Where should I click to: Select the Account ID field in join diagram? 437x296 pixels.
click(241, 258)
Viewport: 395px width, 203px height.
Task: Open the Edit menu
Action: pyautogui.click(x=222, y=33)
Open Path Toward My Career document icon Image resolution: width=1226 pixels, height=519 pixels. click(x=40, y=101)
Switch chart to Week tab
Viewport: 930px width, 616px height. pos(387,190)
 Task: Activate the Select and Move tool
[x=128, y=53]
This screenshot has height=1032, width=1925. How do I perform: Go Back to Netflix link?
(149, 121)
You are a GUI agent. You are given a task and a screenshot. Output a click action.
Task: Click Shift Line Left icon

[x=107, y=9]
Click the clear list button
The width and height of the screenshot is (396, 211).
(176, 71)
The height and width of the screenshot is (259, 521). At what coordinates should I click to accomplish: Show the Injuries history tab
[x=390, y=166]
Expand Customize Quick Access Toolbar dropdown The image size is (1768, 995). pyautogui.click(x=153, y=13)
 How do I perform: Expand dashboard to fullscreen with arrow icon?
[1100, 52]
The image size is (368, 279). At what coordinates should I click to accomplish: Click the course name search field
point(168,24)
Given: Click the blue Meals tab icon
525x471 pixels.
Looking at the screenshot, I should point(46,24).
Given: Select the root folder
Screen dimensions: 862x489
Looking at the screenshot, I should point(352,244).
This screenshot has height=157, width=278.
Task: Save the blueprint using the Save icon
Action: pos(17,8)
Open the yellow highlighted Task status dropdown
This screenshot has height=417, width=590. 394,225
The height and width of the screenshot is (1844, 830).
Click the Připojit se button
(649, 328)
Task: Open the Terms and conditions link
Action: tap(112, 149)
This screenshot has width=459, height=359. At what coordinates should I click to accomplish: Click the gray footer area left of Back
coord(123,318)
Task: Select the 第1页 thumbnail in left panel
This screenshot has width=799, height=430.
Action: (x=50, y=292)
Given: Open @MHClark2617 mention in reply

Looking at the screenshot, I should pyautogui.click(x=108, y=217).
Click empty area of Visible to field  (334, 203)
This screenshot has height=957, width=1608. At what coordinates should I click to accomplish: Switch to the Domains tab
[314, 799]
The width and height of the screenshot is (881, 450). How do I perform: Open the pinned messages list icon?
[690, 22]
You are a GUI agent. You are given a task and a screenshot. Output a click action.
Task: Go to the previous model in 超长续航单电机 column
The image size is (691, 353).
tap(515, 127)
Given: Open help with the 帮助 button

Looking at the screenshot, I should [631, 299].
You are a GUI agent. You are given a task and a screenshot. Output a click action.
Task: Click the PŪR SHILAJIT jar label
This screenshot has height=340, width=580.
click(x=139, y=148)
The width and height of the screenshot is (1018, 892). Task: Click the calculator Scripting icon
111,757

════════════════

== Written instruction ==
Can you revise all of the items above so that every instance of "At what coordinates should I click to accomplish:" becomes "Which point should I click to do this:", leaving everything else unchanged?

== Solved exercise ==
Where should I click to: Select the Account ID field in join diagram? 437x296 pixels.
click(241, 258)
Viewport: 395px width, 203px height.
Task: Open the Edit menu
Action: pyautogui.click(x=222, y=33)
Open Path Toward My Career document icon Image resolution: width=1226 pixels, height=519 pixels. click(x=40, y=101)
Switch chart to Week tab
Viewport: 930px width, 616px height. pos(387,190)
 Task: Activate the Select and Move tool
[x=128, y=53]
This screenshot has height=1032, width=1925. How do I perform: Go Back to Netflix link?
(149, 121)
You are a GUI agent. You are given a task and a screenshot. Output a click action.
Task: Click Shift Line Left icon

[x=107, y=9]
Click the clear list button
The width and height of the screenshot is (396, 211).
(176, 71)
The height and width of the screenshot is (259, 521). Which point should I click to do this: Show the Injuries history tab
[x=390, y=166]
Expand Customize Quick Access Toolbar dropdown The image size is (1768, 995). pyautogui.click(x=153, y=13)
 How do I perform: Expand dashboard to fullscreen with arrow icon?
[1100, 52]
The image size is (368, 279). Which point should I click to do this: Click the course name search field
point(168,24)
Given: Click the blue Meals tab icon
525x471 pixels.
Looking at the screenshot, I should point(46,24).
Given: Select the root folder
Screen dimensions: 862x489
Looking at the screenshot, I should point(352,244).
This screenshot has height=157, width=278.
Task: Save the blueprint using the Save icon
Action: pos(17,8)
Open the yellow highlighted Task status dropdown
This screenshot has height=417, width=590. 394,225
The height and width of the screenshot is (1844, 830).
Click the Připojit se button
(649, 328)
Task: Open the Terms and conditions link
Action: tap(112, 149)
This screenshot has width=459, height=359. Which point should I click to do this: Click the gray footer area left of Back
coord(123,318)
Task: Select the 第1页 thumbnail in left panel
This screenshot has width=799, height=430.
Action: (x=50, y=292)
Given: Open @MHClark2617 mention in reply

Looking at the screenshot, I should pyautogui.click(x=108, y=217).
Click empty area of Visible to field  (334, 203)
This screenshot has height=957, width=1608. Which point should I click to do this: Switch to the Domains tab
[314, 799]
The width and height of the screenshot is (881, 450). How do I perform: Open the pinned messages list icon?
[690, 22]
You are a GUI agent. You are given a task and a screenshot. Output a click action.
Task: Go to the previous model in 超长续航单电机 column
The image size is (691, 353).
tap(515, 127)
Given: Open help with the 帮助 button

Looking at the screenshot, I should [631, 299].
You are a GUI agent. You are given a task and a screenshot. Output a click action.
Task: Click the PŪR SHILAJIT jar label
This screenshot has height=340, width=580.
click(x=139, y=148)
The width and height of the screenshot is (1018, 892). Task: Click the calculator Scripting icon
111,757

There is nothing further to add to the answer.